Responsibility to the Public (Section 4):
- The grantee must provide adequate public service time for government broadcasts.
- Programming must be sound, balanced, and assist in public information and education.
- The grantee must conform to ethics of honest enterprise.
- Stations cannot broadcast obscene, indecent, false or misrepresented content detrimental to public interest.

Right of Government (Section 5):
- The President can temporarily take over stations during war, rebellion, calamity, or disturbance of peace and order.
- The President can temporarily suspend operations in the interest of public safety and welfare.
- The government can temporarily use the stations, with due compensation to the grantee.
- The radio spectrum is part of national patrimony and its use is a privilege that can be withdrawn.

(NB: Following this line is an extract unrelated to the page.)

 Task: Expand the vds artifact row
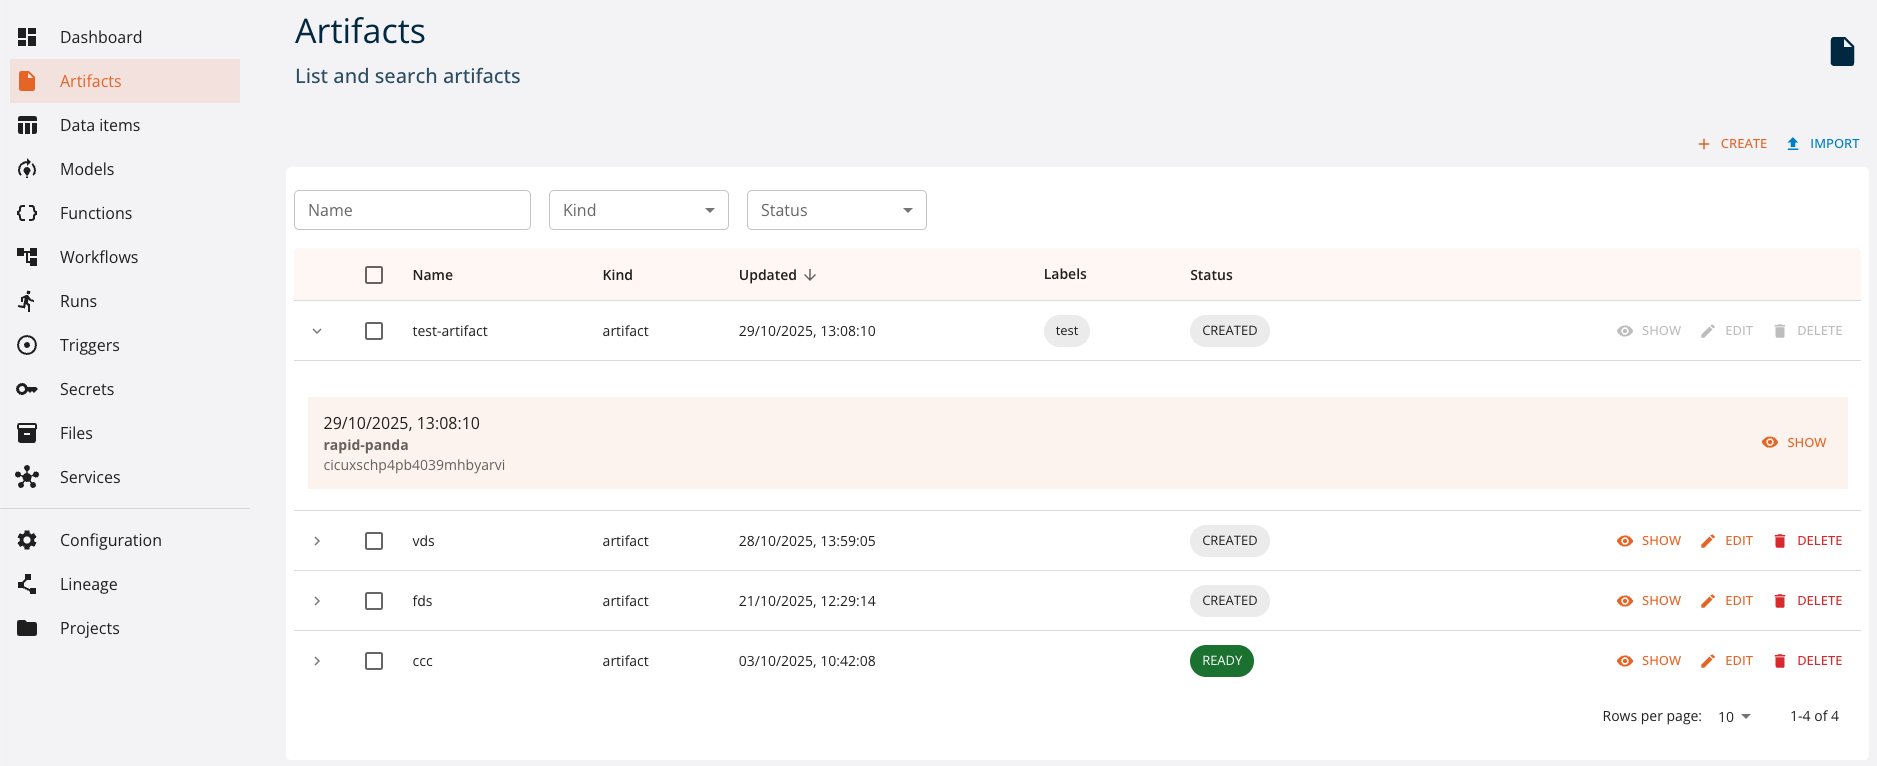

Term of Franchise (Section 6):
- The franchise is valid for 25 years from the date of effectivity, unless revoked or cancelled.
- The franchise will be revoked if the grantee fails to:
- Commence operations within 1 year from NTC permit approval.
- Operate continuously for 2 years.
- Commence operations within 3 years from the law's effectivity.

Acceptance and Compliance (Section 7):
- The grantee must accept the franchise in writing within 60 days from the law's effectivity.
- Non-acceptance will render the franchise void.

Bond (Section 8):
- The grantee must file a bond determined by NTC to guarantee compliance with conditions.
- If conditions are met after 3 years, the bond will be cancelled, otherwise forfeited.

Self-regulation and Undertaking (Section 9):
- The grantee does not require prior censorship of broadcasts.
- The grantee must cut off broadcasts that incite treason, rebellion, sedition, or are indecent or immoral.
- Willful failure to do so is a valid cause for franchise cancellation.

Warranty to Government (Section 10):
- The grantee must hold the national and local governments free from claims arising from accidents or injuries caused by station construction or operation.

Sale, Transfer, etc. (Section 11):
- The grantee cannot lease, transfer, sell, or assign the franchise without prior approval from Congress, except for:
- Share transfers due to capital stock increase.
- Share transfers to investors.
- Share transfers to a holding company with identical stockholders.
- Combinations to raise capital or financing.

Dispersal of Ownership (Section 12):
- The grantee must make a public offering of at least 30% of its common stocks within 5 years of achieving national broadcasting network status.
- A national broadcasting network is defined as operating 3 or more media/TV stations.
- No single person/entity can own more than 5% of the stock offering.
- Non-compliance will render the franchise revoked.

No Tax Exemption (Section 13):
- The grantee is not exempt from any tax obligations to the government.

General Broadcast Policy Law (Section 14):
- The grantee must comply with any general broadcast policy law that Congress may enact.

Reportorial Requirement (Section 15):
- The grantee must submit an annual report to Congress on its compliance with the franchise terms and operations within 60 days from the end of each year.

Separability Clause (Section 16):
- If any section is held invalid, other provisions remain valid.

Repealing and Non-exclusivity Clause (Section 17):
- The franchise is subject to amendment, alteration or repeal by Congress when public interest requires.
- The franchise is not an exclusive grant of privileges.

Effectivity Clause (Section 18):
- The law takes effect 15 days after publication in at least 2 newspapers of general circulation, upon the grantee's initiative.